Effects of Long-Term Use of Organic Fertilizer with Different Dosages on Soil Improvement, Nitrogen Transformation, Tea Yield and Quality in Acidified Tea Plantations

In this study, sheep manure fertilizers with different dosages were used for five consecutive years to treat acidified tea plantation soils, and the effects of sheep manure fertilizer on soil pH value, nitrogen transformation, and tea yield and quality were analyzed. The results showed that soil pH value showed an increasing trend after a continuous use of sheep manure fertilizer from 2018 to 2022. After the use of low dosage of sheep manure fertilizer (6 t/hm²-15 t/hm²), tea yield, the content of tea quality indicators (tea polyphenols, theanine, amino acid, and caffeine) and soil ammonium nitrogen content, ammoniating bacteria number, ammoniating intensity, urease activity and protease activity showed increasing trends and were significantly and positively correlated to soil pH value, while the related indexes showed increasing and then decreasing trends after the use of high dosage of sheep manure fertilizer (18 t/hm²). Secondly, the nitrate nitrogen content, nitrifying bacteria number, nitrifying intensity, nitrate reductase activity, and nitrite reductase activity showed decreasing trends after the use of low dosage of sheep manure fertilizer and showed significant negative correlations with soil pH value, while the related indexes showed decreasing trends after the use of high dosage of sheep manure and then increased.

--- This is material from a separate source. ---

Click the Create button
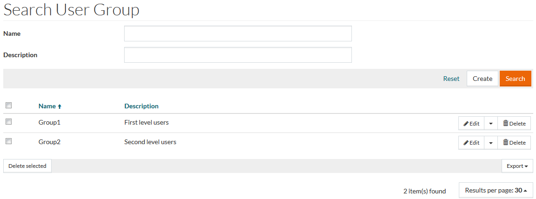536x199 pixels. [482, 79]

The results of principal component and interaction analysis showed that the effects of sheep manure fertilizers with different dosages on tea yield and quality were mainly based on the transformation ability of ammonium nitrogen and nitrate nitrogen in the soil, and the strong transformation ability of ammonium nitrogen and the high ammonium nitrogen content in the soil were conducive to the improvement of tea yield and quality, and vice versa. The results of topsis comprehensive evaluation and analysis showed that the most influential effect on the fertilization effect was the ammonium nitrogen content in the soil and long-term treatment with 15 t/hm² of sheep manure fertilizer had the highest proximity to the best fertilization effect. This study provided an important practical basis for the remediation and fertilizer management in acidified tea plantation soils.